Josh Brolin, who plays Bruce Bangley, an ex-Marine in the upcoming post-apocalyptic film The Dog Stars, nearly walked away from the Ridley Scott directorial.
Scott’s unconventional filmmaking approach involved shooting scenes with multiple cameras from different angles, which was something the actor had to make peace with. Speaking to Empire, Brolin admitted that despite being initially terrified, “It became one of the more creative, satisfying projects that I’ve ever been involved with.”
“Ridley was talking a lot of stories and not really rehearsing. And it bugged me out and I got really scared,” said Brolin, describing his first day on set.
The discomfort became so intense that the Running Man actor called his agent after the day wrapped and said he wanted to leave.

“Luckily, my agent is a close friend,” Brolin recalled. “He said, ‘Rest for a day.’”
Still unconvinced, Brolin responded: “No, man, I know what the f**k you’re doing. It’s not one of those day-things.’ And I was right.”
But the situation turned around when Scott invited Brolin to watch footage from a scene he had just shot with Jacob Elordi. Scott showed him the complete sequence and asked him whether it was “Okay?” Getting a glimpse of the results helped Brolin understand the Gladiator director’s vision and the logic behind his unconventional filmmaking.

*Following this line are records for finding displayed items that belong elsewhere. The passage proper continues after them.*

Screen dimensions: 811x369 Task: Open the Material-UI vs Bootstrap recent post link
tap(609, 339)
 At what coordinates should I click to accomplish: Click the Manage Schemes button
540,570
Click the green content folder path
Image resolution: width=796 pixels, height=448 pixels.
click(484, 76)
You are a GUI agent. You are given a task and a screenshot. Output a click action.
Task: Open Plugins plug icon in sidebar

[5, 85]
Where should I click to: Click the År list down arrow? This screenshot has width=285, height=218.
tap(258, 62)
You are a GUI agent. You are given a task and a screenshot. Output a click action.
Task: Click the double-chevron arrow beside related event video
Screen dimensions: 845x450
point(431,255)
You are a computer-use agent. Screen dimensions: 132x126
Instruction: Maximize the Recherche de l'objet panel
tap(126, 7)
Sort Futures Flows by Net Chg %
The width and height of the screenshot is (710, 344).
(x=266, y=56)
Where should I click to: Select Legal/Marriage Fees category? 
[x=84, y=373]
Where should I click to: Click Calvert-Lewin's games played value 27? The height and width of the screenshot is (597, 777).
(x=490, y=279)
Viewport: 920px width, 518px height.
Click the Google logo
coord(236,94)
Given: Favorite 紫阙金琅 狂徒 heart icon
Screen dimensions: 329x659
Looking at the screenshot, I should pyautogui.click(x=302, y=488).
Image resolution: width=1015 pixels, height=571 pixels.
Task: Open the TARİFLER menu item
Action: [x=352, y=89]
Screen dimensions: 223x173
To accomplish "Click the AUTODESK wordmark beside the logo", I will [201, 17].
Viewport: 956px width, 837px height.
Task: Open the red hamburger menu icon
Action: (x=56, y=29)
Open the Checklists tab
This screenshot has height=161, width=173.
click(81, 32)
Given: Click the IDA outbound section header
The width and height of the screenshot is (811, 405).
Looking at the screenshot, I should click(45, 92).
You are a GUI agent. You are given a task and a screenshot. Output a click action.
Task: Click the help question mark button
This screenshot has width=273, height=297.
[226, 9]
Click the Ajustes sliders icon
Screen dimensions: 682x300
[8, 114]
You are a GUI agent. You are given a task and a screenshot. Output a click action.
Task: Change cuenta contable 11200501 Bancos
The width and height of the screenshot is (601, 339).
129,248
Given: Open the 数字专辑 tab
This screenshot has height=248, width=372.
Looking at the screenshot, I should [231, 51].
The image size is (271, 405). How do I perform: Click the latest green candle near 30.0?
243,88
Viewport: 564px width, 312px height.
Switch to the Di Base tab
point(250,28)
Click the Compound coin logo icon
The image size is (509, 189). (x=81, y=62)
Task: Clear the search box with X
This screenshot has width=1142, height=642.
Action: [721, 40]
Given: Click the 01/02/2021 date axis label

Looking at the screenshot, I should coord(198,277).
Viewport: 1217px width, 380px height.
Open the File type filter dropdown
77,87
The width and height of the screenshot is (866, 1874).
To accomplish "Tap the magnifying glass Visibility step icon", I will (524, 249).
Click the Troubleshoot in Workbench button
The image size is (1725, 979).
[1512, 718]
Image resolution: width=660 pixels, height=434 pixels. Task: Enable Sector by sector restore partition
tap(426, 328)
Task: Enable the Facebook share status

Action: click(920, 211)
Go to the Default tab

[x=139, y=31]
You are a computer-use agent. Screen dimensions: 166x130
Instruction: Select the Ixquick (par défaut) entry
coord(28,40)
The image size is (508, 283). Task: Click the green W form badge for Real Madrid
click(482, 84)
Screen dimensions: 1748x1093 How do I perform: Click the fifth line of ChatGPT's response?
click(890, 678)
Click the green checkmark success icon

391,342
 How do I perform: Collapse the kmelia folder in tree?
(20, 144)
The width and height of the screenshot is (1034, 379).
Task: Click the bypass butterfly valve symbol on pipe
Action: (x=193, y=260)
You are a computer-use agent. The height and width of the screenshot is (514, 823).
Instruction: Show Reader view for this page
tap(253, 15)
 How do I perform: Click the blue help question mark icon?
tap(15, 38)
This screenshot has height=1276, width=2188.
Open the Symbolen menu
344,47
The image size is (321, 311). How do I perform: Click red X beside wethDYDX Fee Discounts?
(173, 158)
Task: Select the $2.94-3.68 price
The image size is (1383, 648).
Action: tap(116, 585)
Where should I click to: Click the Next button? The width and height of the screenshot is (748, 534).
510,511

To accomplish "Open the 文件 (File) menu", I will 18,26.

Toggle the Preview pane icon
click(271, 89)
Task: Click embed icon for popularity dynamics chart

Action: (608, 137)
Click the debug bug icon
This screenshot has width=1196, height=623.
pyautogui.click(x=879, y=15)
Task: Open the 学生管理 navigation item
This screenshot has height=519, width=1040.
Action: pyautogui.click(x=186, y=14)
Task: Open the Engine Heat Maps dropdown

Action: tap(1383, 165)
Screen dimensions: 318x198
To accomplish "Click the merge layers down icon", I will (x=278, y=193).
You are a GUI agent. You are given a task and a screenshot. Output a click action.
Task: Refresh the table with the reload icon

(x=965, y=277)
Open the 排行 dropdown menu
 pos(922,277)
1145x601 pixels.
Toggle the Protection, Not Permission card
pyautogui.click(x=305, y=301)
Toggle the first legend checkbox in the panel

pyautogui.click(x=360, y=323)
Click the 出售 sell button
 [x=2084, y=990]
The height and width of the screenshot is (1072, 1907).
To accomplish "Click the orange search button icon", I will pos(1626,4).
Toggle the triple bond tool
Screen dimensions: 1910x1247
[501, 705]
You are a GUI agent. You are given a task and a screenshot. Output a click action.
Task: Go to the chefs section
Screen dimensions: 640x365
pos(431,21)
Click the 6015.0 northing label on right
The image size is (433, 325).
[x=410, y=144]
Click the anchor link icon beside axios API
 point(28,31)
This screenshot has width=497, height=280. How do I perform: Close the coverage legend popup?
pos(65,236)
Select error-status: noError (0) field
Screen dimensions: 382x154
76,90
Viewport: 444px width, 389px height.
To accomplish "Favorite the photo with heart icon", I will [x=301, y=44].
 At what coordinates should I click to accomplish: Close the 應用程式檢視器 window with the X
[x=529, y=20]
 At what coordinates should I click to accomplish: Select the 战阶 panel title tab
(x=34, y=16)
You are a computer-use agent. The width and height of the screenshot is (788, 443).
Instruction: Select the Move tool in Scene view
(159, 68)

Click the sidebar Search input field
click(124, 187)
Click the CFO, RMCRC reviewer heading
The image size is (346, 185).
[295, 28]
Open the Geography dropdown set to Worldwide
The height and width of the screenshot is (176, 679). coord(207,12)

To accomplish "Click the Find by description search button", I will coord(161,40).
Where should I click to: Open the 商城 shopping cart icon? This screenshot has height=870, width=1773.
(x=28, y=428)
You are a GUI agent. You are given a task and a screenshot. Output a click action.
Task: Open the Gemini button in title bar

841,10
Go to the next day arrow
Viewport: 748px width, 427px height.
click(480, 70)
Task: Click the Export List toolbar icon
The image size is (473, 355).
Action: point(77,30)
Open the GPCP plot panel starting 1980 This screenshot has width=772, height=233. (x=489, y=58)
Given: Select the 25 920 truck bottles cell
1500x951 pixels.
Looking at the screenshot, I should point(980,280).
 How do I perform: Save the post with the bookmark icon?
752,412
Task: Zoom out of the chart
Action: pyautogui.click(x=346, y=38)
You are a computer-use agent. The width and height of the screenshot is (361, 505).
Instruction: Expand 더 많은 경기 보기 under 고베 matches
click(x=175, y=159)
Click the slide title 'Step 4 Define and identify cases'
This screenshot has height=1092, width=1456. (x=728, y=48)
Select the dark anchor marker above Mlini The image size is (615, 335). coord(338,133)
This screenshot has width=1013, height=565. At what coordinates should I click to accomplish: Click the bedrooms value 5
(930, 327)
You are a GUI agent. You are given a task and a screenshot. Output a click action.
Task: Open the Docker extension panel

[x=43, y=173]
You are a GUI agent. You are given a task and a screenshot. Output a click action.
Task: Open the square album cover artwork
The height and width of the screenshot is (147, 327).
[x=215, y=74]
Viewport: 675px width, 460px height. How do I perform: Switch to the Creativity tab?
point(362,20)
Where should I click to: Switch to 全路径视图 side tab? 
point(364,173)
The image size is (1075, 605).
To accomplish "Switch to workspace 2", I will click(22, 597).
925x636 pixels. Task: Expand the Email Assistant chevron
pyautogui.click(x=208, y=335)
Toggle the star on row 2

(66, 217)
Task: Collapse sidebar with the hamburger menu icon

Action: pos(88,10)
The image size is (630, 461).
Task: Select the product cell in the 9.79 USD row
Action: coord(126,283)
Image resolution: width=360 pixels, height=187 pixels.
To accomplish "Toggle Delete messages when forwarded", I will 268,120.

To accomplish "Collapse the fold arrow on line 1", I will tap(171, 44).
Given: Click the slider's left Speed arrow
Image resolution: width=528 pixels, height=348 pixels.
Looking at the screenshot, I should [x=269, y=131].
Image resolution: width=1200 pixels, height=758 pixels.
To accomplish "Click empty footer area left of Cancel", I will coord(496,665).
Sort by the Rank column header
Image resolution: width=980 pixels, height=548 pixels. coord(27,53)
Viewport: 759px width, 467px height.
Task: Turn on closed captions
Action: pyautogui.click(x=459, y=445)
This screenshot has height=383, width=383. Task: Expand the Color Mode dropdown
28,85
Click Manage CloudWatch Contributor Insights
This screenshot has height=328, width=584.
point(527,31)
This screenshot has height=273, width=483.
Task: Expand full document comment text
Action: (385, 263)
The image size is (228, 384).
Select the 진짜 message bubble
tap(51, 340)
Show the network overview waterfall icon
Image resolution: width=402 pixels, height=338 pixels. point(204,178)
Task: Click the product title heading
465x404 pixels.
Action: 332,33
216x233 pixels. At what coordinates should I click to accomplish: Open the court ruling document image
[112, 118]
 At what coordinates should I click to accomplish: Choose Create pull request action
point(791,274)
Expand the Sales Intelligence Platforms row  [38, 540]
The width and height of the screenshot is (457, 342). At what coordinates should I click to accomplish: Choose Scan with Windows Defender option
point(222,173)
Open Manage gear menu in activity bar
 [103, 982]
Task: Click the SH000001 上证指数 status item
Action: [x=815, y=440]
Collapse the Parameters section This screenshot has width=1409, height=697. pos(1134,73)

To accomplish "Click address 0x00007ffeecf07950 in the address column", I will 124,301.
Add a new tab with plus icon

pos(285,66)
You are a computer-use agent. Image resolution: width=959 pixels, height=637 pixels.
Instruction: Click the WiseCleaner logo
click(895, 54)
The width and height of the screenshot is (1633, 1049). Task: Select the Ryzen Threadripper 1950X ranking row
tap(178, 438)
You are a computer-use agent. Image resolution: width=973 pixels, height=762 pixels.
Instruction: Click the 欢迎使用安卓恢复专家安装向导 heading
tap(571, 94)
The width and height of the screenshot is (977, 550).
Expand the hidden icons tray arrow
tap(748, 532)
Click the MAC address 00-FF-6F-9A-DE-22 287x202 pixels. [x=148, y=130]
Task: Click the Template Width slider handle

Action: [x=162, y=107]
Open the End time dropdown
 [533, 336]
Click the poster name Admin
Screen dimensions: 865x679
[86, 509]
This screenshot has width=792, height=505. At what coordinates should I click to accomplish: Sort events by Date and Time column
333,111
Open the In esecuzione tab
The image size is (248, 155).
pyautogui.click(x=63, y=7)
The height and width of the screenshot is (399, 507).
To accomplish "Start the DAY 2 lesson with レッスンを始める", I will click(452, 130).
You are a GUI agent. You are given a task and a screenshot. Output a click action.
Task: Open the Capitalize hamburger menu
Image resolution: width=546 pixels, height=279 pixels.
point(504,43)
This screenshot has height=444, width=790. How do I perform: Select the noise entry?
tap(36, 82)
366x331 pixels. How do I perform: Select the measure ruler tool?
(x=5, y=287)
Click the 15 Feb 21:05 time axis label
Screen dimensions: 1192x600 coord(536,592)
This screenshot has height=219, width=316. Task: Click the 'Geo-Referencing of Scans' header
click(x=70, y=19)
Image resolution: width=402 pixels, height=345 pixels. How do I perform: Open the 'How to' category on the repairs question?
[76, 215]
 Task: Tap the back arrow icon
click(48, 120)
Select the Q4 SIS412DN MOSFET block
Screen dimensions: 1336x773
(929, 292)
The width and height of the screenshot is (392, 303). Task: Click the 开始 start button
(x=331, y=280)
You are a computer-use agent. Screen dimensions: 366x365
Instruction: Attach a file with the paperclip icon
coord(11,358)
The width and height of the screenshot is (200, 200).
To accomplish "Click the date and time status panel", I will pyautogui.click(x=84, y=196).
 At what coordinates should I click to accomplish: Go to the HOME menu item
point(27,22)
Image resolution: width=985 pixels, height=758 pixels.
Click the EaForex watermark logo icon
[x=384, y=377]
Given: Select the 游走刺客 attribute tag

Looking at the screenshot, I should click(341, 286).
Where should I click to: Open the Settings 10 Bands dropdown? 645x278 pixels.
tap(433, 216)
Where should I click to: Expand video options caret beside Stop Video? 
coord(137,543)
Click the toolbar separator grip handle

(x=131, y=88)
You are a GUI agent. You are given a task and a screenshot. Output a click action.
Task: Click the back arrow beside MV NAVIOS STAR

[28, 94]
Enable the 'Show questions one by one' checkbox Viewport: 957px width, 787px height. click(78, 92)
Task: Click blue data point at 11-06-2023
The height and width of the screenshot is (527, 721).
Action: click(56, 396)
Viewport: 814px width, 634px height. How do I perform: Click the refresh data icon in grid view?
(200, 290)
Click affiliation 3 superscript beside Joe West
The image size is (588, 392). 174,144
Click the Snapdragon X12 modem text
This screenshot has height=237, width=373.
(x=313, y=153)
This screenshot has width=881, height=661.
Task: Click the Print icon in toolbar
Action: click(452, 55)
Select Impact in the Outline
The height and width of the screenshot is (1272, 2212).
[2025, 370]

“It took about a day or two for me to really embrace that and then I got super into it, because it was stratospherically creative and stratospherically dangerous,” he said. “It was like, ‘This is what I’ve been asking for,’ but now I’m getting it, I’m fighting it, because there’s zero comfort in it.”
The Dog Stars is not the first collaboration between Brolin and Scott. The pair previously worked together on 2007’s American Gangster.
Set in a world devastated by a deadly flu pandemic, the plot follows Hig, a civilian pilot and Bangley, a former Marine, navigating life after civilization collapses.
The movie adapts Peter Heller‘s bestselling 2012 novel of the same title.
Alongside Brolin and Elordi, the cast includes Margaret Qualley, Allison Janney, Guy Pearce and Benedict Wong. TThe screenplay was written by Mark L. Smith.
The film is produced by Scott Free Productions and distributed by 20th Century Studios. It arrives in U.S. theaters on August 28.